Parts of Northeast begin to feel first impacts of Hurricane Henri as storm barrels closer to region

Parts of Northeast begin to feel first impacts of Hurricane Henri as storm barrels closer to region

(CNN)Parts of the Northeast began to feel Hurricane Henri’s first impacts Saturday evening as the storm barreled toward the coast ahead of an anticipated Sunday landfall, threatening to bring damaging winds, dangerous storm surge and flooding to an already saturated area.

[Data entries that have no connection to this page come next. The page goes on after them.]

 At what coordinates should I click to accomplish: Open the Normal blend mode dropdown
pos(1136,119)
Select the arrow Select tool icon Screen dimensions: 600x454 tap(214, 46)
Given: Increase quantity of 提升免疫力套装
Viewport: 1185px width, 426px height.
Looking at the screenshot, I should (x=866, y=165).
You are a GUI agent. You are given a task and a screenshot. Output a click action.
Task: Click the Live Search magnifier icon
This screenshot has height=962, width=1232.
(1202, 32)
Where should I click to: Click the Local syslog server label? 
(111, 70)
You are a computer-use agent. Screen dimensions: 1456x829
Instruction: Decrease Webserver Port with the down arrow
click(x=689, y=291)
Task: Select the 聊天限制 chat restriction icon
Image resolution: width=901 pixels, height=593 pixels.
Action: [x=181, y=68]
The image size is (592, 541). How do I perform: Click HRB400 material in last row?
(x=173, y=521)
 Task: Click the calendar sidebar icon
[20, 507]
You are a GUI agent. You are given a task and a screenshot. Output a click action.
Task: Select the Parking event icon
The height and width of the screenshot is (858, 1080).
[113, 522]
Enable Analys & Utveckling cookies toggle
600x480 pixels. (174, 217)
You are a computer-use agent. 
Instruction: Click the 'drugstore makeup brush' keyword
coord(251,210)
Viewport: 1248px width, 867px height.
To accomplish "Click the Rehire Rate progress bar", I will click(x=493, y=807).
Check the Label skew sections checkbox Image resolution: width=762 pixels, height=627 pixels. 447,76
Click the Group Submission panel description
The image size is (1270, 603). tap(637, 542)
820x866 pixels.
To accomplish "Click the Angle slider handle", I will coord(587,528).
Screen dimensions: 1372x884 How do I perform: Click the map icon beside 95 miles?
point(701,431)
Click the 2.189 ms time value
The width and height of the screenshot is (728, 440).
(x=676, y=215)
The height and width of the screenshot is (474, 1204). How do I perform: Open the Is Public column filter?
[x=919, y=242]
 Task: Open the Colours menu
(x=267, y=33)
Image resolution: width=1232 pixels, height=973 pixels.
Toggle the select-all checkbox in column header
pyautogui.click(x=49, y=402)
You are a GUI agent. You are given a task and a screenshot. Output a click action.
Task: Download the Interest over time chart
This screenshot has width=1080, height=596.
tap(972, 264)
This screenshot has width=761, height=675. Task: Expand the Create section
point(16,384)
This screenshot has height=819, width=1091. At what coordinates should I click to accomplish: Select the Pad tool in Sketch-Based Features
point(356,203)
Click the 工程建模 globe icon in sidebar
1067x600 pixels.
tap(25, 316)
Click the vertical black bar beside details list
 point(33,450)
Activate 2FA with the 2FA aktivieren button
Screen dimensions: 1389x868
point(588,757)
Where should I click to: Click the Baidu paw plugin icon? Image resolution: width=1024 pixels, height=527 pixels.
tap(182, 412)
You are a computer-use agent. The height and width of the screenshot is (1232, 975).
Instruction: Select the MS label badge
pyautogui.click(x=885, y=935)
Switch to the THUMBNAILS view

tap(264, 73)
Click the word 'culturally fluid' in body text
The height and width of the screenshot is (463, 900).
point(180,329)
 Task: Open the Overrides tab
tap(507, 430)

The storm’s first showers drifted from southern New Jersey and into the northern part of the state Saturday evening and began soaking parts of southwestern New York, heading toward New York City, CNN meteorologist Gene Norman said.
“This rain band could produce rainfall rates of 1-3″ per hour this evening into the overnight hours, with considerable flash flooding possible,” the National Weather Service of the Eastern Region said on Twitter.
In addition to the rain, coastal flooding is expected in parts of New Jersey and Delaware’s coasts with Saturday evening’s high tide, the weather service in Mount Holly said on Twitter.
Henri, which strengthened from a tropical storm late Saturday morning over the Atlantic, could make landfall at or near hurricane strength on New York’s Long Island or southern New England on Sunday, the National Hurricane Center said.
Strong wind and rain will likely smack a broad area from New York City into New England — and since the area is saturated from recent rain, Henri could easily down trees and set up days of power outages.
New York City Mayor Bill de Blasio declared a state of emergency Saturday afternoon ahead of the storm, saying in a news conference that heavy wind, rain and storm surges are expected Sunday morning and urged everyone to stay indoors if they can.
The mayor also issued a travel advisory, recommending that residents limit travel on Sunday, especially driving.
And New York Gov. Andrew Cuomo warned people in flood-prone areas: Move to safety now.

Mandatory evacuations ordered

More than 35 million people are under a flood watch across the Northeast, with the hurricane center warning the heavy rain could cause “considerable flash, urban and small stream flooding” and create the potential for “widespread minor and isolated moderate river flooding.”
The Weather Prediction Center has a moderate — a level 3 of 4 — risk for excessive rainfall for parts of western Connecticut and Massachusetts, southern New York, northeastern Pennsylvania and northern New Jersey.
Significant damage is possible in this already-soaked region even if Henri is not a hurricane at landfall, Federal Emergency Management Agency administrator Deanne Criswell said.
“We’re going to see power outages, we’re going to see downed trees, and even after the storm has passed, the threat of falling trees and limbs is still out there,” Criswell told CNN Saturday morning.
In Connecticut, mandatory evacuations were ordered for the coastal towns of Guilford and Branford, according to a tweet from state Rep. Sean Scanlon.
“If you live in a coastal, low-lying or area prone to historic flooding due in Guilford, evacuate now. If you live in Zone 1 or 2 in Branford (see map), evacuate by 9pm,” Scanlon wrote. “PLEASE TAKE THIS SERIOUSLY.”
Groton Mayor Keith Hedrick also told CNN the city decided to order mandatory evacuations in some neighborhoods, and authorities will go door-to-door in those parts of town to advise residents to leave ahead of the hurricane.
Earlier Saturday, the city recommended a voluntary evacuation for some residents by 10 p.m., including those who live on Shore Ave., Beach Pond Road, Pine Island Road and Jupiter Point.
Connecticut Gov. Ned Lamont told residents Saturday afternoon to prepare to shelter in place on Sunday and urged them to pile up on food and get extra gasoline. Energy company Eversource said Saturday between 50% and 69% of customers in Connecticut could lose power and restoration efforts could take up to three weeks.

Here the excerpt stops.